Banks admit to ripping you off in these secret recordings [video] - dannystar
https://transferwise.com/blog/2014-04/watch-as-banks-admit-to-ripping-you-off-in-these-secret-recordings-video/

======
jc636
I can't believe this is what banks are doing to people's money. We need people
to expose this kind of stuff, it shouldn't exist in the 21st century.

------
dllthomas
_" There is only one real exchange rate – it’s called the mid-market rate"_

Well no, there are two "real exchange rates" \- how many X people will offer
you for one Y, and how many Y people will offer you for one X. The mid-market
rate is a fiction derived from these at which no one is transacting.

------
lupinglade
What's new here? Did anyone not know that banks make money on currency
exchange? The wire transfer is free, but the currency transaction is not. The
two are combined in a process like this but are actually handled independently
by the bank.

------
krixie333
The rapacious forces of bad banking is an issue tiptoed around by the
compliant and blissfully ignorant masses.

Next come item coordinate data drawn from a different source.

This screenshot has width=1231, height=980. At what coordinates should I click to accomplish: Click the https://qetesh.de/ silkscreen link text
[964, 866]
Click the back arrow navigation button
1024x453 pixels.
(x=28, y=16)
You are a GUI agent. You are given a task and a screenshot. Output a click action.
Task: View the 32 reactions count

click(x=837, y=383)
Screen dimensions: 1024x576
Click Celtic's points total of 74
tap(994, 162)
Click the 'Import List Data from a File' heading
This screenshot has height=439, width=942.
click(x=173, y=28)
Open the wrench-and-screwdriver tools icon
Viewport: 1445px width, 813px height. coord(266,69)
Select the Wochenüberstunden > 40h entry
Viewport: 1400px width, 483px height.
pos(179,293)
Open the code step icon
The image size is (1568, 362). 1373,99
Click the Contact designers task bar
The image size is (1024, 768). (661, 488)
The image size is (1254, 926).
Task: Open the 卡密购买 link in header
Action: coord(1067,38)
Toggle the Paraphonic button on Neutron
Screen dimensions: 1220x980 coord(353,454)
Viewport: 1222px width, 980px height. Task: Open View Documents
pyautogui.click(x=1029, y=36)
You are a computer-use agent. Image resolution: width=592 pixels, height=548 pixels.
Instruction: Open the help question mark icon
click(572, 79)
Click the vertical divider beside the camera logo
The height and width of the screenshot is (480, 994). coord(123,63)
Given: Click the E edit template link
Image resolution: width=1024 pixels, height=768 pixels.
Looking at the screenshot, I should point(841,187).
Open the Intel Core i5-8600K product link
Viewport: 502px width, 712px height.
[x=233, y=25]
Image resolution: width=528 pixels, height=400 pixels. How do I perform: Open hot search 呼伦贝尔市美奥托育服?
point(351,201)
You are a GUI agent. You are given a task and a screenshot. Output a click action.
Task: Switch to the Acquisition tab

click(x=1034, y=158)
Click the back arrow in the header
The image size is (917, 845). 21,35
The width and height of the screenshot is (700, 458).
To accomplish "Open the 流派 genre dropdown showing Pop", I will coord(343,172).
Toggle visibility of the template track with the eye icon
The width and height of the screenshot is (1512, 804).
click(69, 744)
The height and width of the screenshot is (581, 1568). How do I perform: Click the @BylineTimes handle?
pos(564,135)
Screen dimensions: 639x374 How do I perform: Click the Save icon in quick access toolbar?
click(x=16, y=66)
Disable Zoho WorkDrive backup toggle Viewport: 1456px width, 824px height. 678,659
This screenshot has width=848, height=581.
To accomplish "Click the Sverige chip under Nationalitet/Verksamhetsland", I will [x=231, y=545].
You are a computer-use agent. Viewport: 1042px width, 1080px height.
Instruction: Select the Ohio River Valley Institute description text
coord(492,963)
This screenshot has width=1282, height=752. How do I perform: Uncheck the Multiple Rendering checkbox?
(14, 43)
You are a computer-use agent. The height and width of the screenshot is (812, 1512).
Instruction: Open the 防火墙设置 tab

I applaud any attempt to make a
stand and expose this scandalous behaviour, however risky it may be.

------
Mithaldu
As funny as it is to see this kind of thing online and spread as common
knowledge, i'd much rather see someone take a legal stand and take banks to
court on charges of fraud.

------
arethuza
Isn't this exactly the same as "commission free" foreign currency exchanges -
you don't pay a explicit commission but you get a worse rate?